-- Opening Marker --

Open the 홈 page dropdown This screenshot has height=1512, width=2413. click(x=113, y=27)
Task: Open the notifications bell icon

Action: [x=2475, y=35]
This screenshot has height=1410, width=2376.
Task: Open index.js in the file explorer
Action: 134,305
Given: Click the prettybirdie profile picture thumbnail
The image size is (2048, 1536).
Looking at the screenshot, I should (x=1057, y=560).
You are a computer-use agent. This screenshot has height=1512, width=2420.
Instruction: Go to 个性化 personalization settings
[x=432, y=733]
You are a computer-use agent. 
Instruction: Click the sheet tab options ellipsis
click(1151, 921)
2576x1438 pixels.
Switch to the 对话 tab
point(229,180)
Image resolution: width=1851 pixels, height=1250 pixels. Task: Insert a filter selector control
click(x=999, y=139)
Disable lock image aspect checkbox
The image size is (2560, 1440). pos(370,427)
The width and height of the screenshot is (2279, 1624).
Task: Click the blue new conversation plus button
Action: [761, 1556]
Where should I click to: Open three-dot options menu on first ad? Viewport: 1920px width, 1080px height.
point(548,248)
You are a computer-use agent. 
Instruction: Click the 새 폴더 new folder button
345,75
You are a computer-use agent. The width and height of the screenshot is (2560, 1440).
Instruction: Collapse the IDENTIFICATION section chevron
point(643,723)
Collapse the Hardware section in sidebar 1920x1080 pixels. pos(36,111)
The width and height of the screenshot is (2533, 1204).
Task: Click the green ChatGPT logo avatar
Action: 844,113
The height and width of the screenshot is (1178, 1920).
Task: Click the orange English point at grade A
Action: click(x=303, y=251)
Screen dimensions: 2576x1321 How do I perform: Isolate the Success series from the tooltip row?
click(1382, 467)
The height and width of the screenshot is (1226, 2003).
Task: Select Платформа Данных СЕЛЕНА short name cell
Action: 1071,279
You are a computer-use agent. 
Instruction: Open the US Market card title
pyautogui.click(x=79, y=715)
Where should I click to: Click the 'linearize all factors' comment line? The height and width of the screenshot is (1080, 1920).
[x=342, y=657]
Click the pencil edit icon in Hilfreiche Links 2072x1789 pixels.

-- Closing Marker --

Exercise objective: Give back the whole listing. Match it exactly.

Response to this exercise:
Open the 홈 page dropdown This screenshot has height=1512, width=2413. click(x=113, y=27)
Task: Open the notifications bell icon

Action: [x=2475, y=35]
This screenshot has height=1410, width=2376.
Task: Open index.js in the file explorer
Action: 134,305
Given: Click the prettybirdie profile picture thumbnail
The image size is (2048, 1536).
Looking at the screenshot, I should (x=1057, y=560).
You are a computer-use agent. This screenshot has height=1512, width=2420.
Instruction: Go to 个性化 personalization settings
[x=432, y=733]
You are a computer-use agent. 
Instruction: Click the sheet tab options ellipsis
click(1151, 921)
2576x1438 pixels.
Switch to the 对话 tab
point(229,180)
Image resolution: width=1851 pixels, height=1250 pixels. Task: Insert a filter selector control
click(x=999, y=139)
Disable lock image aspect checkbox
The image size is (2560, 1440). pos(370,427)
The width and height of the screenshot is (2279, 1624).
Task: Click the blue new conversation plus button
Action: [761, 1556]
Where should I click to: Open three-dot options menu on first ad? Viewport: 1920px width, 1080px height.
point(548,248)
You are a computer-use agent. 
Instruction: Click the 새 폴더 new folder button
345,75
You are a computer-use agent. The width and height of the screenshot is (2560, 1440).
Instruction: Collapse the IDENTIFICATION section chevron
point(643,723)
Collapse the Hardware section in sidebar 1920x1080 pixels. pos(36,111)
The width and height of the screenshot is (2533, 1204).
Task: Click the green ChatGPT logo avatar
Action: 844,113
The height and width of the screenshot is (1178, 1920).
Task: Click the orange English point at grade A
Action: click(x=303, y=251)
Screen dimensions: 2576x1321 How do I perform: Isolate the Success series from the tooltip row?
click(1382, 467)
The height and width of the screenshot is (1226, 2003).
Task: Select Платформа Данных СЕЛЕНА short name cell
Action: 1071,279
You are a computer-use agent. 
Instruction: Open the US Market card title
pyautogui.click(x=79, y=715)
Where should I click to: Click the 'linearize all factors' comment line? The height and width of the screenshot is (1080, 1920).
[x=342, y=657]
Click the pencil edit icon in Hilfreiche Links 2072x1789 pixels.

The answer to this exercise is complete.